Given the records below, would you repeat exactly the lines that begin at the one containing "Single-Sig Storage (853, 1758)" and end at the one containing "Aller [tab] (273, 548)", inclusive?

Collected data entries
§

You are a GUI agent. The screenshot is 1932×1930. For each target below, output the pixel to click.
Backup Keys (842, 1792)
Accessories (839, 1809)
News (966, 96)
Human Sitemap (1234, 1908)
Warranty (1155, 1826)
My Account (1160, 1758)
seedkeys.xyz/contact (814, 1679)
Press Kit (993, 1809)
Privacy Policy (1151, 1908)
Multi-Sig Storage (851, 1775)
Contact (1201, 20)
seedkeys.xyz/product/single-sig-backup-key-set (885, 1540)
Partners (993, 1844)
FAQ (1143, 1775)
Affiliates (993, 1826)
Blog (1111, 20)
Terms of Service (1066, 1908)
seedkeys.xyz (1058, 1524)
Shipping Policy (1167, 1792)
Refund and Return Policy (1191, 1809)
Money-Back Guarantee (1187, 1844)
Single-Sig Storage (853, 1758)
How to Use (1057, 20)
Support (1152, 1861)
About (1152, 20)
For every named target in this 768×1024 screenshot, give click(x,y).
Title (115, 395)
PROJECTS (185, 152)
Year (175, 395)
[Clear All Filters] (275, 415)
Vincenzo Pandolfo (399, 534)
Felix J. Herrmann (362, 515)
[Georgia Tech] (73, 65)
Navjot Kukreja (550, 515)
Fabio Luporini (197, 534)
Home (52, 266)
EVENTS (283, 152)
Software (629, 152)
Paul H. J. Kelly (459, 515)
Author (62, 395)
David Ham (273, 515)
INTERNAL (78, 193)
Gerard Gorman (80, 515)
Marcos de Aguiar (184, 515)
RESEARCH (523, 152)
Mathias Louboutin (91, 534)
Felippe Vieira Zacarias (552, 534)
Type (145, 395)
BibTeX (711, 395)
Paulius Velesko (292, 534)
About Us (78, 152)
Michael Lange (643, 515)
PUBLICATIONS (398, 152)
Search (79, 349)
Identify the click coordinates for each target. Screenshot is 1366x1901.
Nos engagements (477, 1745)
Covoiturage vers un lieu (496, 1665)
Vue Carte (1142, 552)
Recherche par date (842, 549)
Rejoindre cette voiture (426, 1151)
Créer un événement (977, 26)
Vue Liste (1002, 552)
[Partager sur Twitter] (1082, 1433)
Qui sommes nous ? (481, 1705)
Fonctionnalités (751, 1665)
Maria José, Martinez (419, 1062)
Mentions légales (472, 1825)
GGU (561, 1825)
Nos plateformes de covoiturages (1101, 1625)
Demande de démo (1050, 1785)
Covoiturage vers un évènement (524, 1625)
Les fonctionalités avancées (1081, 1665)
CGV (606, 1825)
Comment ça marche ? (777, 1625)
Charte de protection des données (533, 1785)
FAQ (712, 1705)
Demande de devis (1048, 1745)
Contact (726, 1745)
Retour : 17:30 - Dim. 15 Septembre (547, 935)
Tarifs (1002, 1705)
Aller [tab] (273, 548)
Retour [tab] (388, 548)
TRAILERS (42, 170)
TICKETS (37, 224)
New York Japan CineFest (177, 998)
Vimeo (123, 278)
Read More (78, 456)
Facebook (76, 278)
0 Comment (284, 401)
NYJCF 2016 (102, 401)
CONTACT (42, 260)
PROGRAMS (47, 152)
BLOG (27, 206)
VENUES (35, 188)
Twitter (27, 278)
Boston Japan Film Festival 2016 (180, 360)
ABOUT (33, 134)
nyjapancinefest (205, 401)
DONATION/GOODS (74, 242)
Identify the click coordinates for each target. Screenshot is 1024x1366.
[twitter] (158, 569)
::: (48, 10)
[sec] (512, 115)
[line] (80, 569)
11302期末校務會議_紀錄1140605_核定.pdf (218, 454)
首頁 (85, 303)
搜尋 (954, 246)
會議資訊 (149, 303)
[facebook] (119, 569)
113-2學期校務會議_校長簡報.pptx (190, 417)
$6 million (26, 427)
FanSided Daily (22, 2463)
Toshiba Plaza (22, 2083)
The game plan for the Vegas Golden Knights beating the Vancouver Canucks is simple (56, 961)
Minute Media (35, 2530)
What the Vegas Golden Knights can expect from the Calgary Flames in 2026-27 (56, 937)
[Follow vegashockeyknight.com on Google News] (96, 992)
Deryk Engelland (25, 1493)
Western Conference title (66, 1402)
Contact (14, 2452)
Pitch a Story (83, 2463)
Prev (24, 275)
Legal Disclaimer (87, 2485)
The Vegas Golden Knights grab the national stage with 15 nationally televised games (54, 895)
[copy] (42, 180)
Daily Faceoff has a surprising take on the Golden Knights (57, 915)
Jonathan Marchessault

§

> [Result of the task]:
Single-Sig Storage (853, 1758)
How to Use (1057, 20)
Support (1152, 1861)
About (1152, 20)
For every named target in this 768×1024 screenshot, give click(x,y).
Title (115, 395)
PROJECTS (185, 152)
Year (175, 395)
[Clear All Filters] (275, 415)
Vincenzo Pandolfo (399, 534)
Felix J. Herrmann (362, 515)
[Georgia Tech] (73, 65)
Navjot Kukreja (550, 515)
Fabio Luporini (197, 534)
Home (52, 266)
EVENTS (283, 152)
Software (629, 152)
Paul H. J. Kelly (459, 515)
Author (62, 395)
David Ham (273, 515)
INTERNAL (78, 193)
Gerard Gorman (80, 515)
Marcos de Aguiar (184, 515)
RESEARCH (523, 152)
Mathias Louboutin (91, 534)
Felippe Vieira Zacarias (552, 534)
Type (145, 395)
BibTeX (711, 395)
Paulius Velesko (292, 534)
About Us (78, 152)
Michael Lange (643, 515)
PUBLICATIONS (398, 152)
Search (79, 349)
Identify the click coordinates for each target. Screenshot is 1366x1901.
Nos engagements (477, 1745)
Covoiturage vers un lieu (496, 1665)
Vue Carte (1142, 552)
Recherche par date (842, 549)
Rejoindre cette voiture (426, 1151)
Créer un événement (977, 26)
Vue Liste (1002, 552)
[Partager sur Twitter] (1082, 1433)
Qui sommes nous ? (481, 1705)
Fonctionnalités (751, 1665)
Maria José, Martinez (419, 1062)
Mentions légales (472, 1825)
GGU (561, 1825)
Nos plateformes de covoiturages (1101, 1625)
Demande de démo (1050, 1785)
Covoiturage vers un évènement (524, 1625)
Les fonctionalités avancées (1081, 1665)
CGV (606, 1825)
Comment ça marche ? (777, 1625)
Charte de protection des données (533, 1785)
FAQ (712, 1705)
Demande de devis (1048, 1745)
Contact (726, 1745)
Retour : 17:30 - Dim. 15 Septembre (547, 935)
Tarifs (1002, 1705)
Aller [tab] (273, 548)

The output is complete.